_SOURCE PASSAGE_:
|---|

Introduction Family carers play a central role in community-based palliative care. However, caring for a terminally ill person puts the carer at increased risk of physical and mental morbidity, which is detrimental for both carer and patient (Williams & McCorkle, 2011). The validated Carer Support Needs Assessment Tool (CSNAT) provides a comprehensive measure of carer support needs and is intended for use in community palliative care (Ewing & Grande, 2013). The CSNAT creates an opportunity for carers to discuss their needs with healthcare professionals, facilitating the provision of appropriate support. A recent audit demonstrated poor use of the CSNAT in a Scottish community specialist palliative care service despite training and support.

Aim To identify barriers and facilitators to implementation of the CSNAT in a community specialist palliative care service.

Methods A qualitative study was undertaken, involving interviews with 12 palliative care nurse specialists from two community nursing teams in Lothian, Scotland. Data was audio-recorded, transcribed and thematically analysed using a framework approach.

Results Data analysis is in progress. The results will identify factors which enable and prevent the use of the CSNAT in a community palliative care setting. Recommendations for improving the acceptability of the CSNAT will be developed.

Conclusion Findings from this study have the potential to enhance engagement with the CSNAT, make it more congruent with current nursing practice, and improve the experience of carers of people approaching the end-of-life.

References

  1. . Ewing G, Brundle C, Payne S, Grande G. The carer support needs assessment tool (CSNAT) for use in palliative care and end of life care at home: A validation study. Journal of Pain and Symptom Management 2013;46(2013):395–405.

  2. . Williams A, Mccorkle R. Cancer family caregivers during the palliative, hospice and bereavement phases: a review of the descriptive psychological literature. Palliative and supportive care2011;9:315–325.

|---|

_SOURCE MATERIAL_:
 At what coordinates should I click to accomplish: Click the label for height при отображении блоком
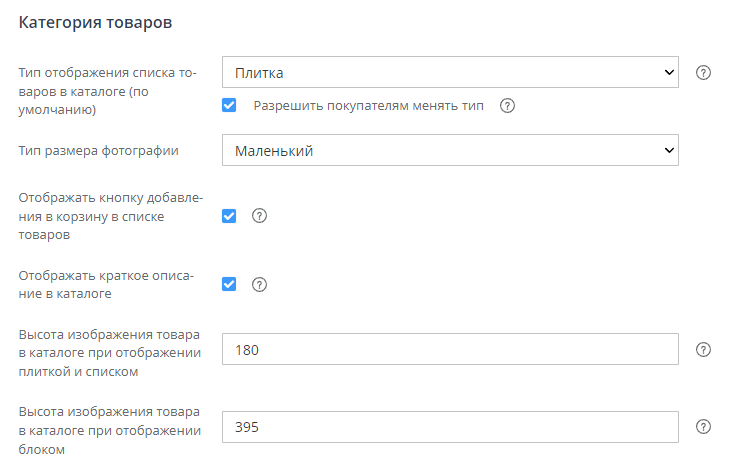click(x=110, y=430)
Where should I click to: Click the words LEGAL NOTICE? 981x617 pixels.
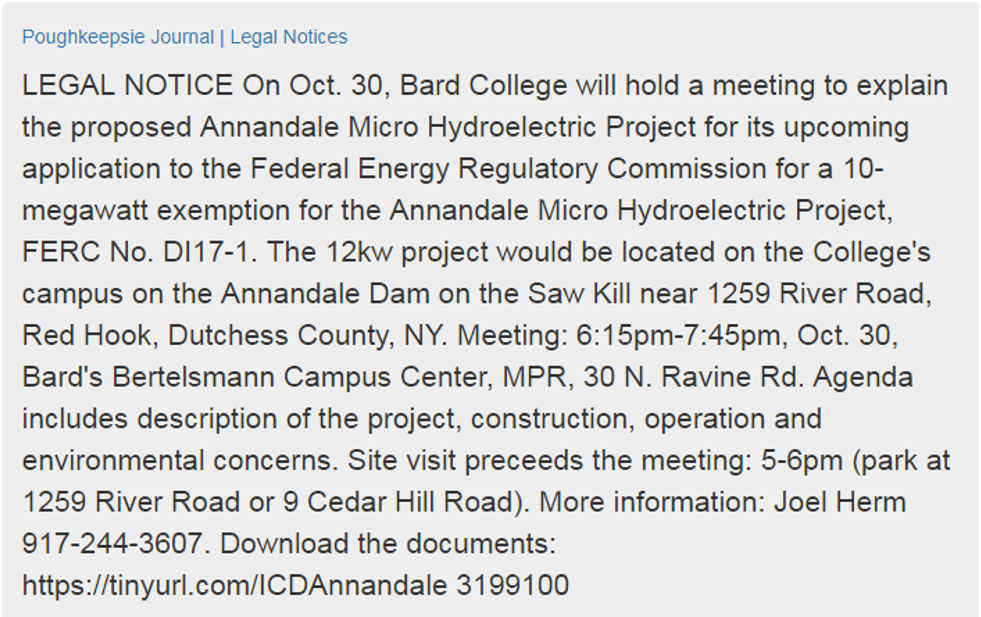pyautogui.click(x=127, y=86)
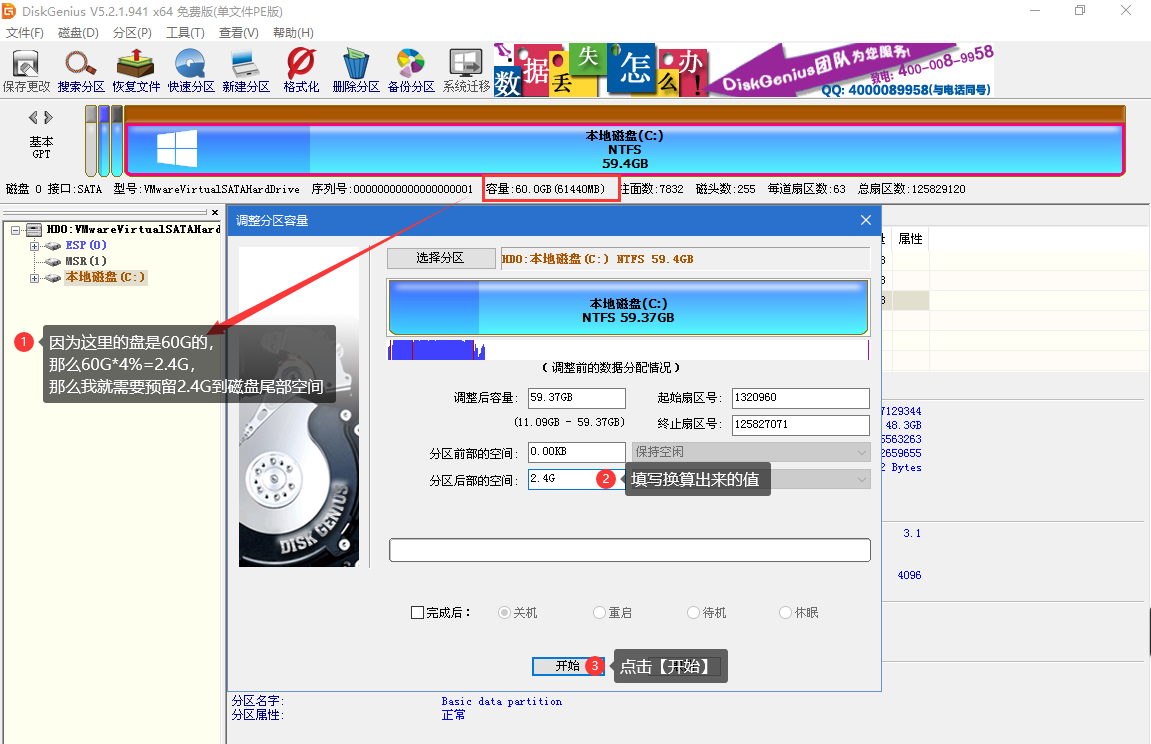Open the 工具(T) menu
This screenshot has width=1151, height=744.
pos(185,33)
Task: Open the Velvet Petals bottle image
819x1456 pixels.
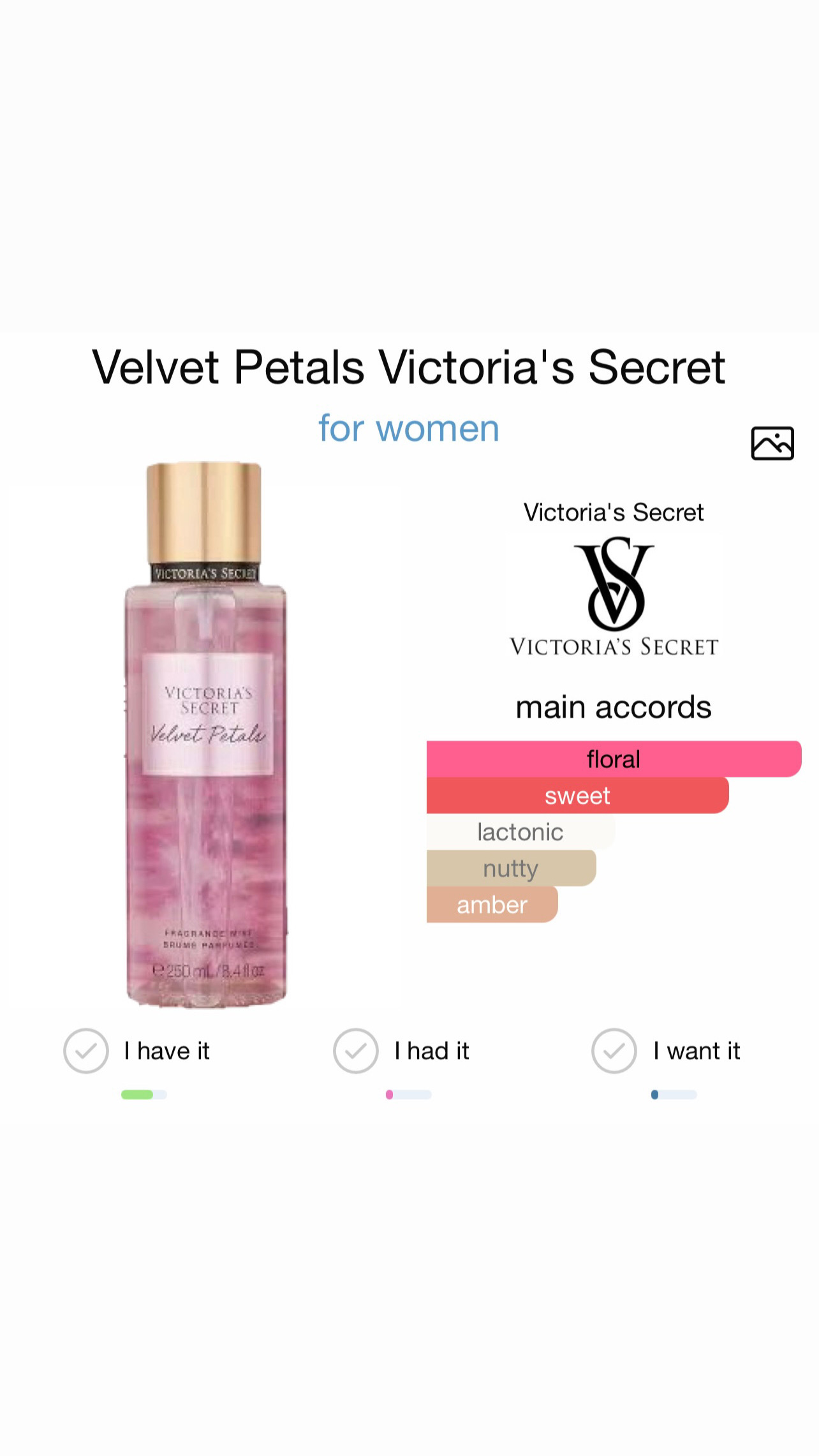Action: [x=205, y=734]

|---|

_WHAT YOU NEED TO DO_:
Answer these questions from the abstract about carer support needs:
(a) What did a recent audit show about the CSNAT in a Scottish community specialist palliative care service?
(b) Who was interviewed for the study, and how many of them were there?
(c) How were the data handled after collection?
Rely only on the abstract about carer support needs.

_ANSWER FOR THIS EXERCISE_:
(a) It showed poor use of the CSNAT in that service despite training and support.
(b) Twelve palliative care nurse specialists from two community nursing teams in Lothian, Scotland, were interviewed.
(c) The data were audio-recorded, transcribed and thematically analyzed using a framework approach.